PROBLEM DESCRIPTION: Extract every line in the items below that contains the word "height".

# START OF MATERIAL FOR THIS TASK

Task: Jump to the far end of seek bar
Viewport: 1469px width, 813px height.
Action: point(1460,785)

# END OF MATERIAL FOR THIS TASK
# START OF MATERIAL FOR THIS TASK

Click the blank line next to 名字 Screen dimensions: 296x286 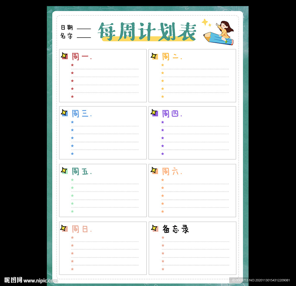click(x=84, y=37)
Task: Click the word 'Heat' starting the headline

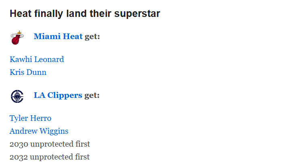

# END OF MATERIAL FOR THIS TASK
# START OF MATERIAL FOR THIS TASK

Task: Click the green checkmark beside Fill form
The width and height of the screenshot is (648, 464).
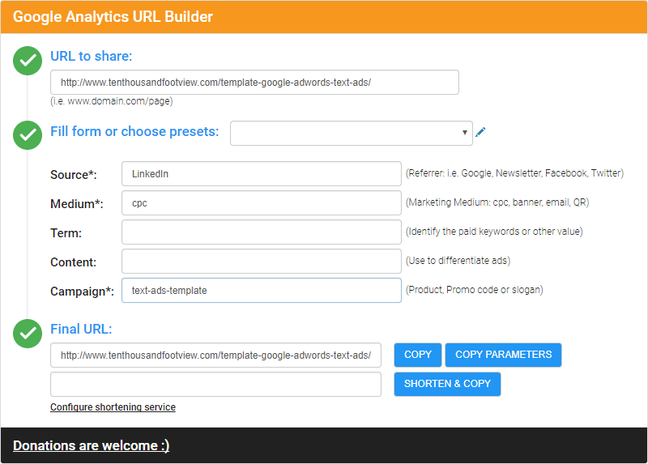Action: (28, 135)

# END OF MATERIAL FOR THIS TASK

IN RESPONSE:
Viewport: 1469px width, 813px height.
The width and height of the screenshot is (648, 464).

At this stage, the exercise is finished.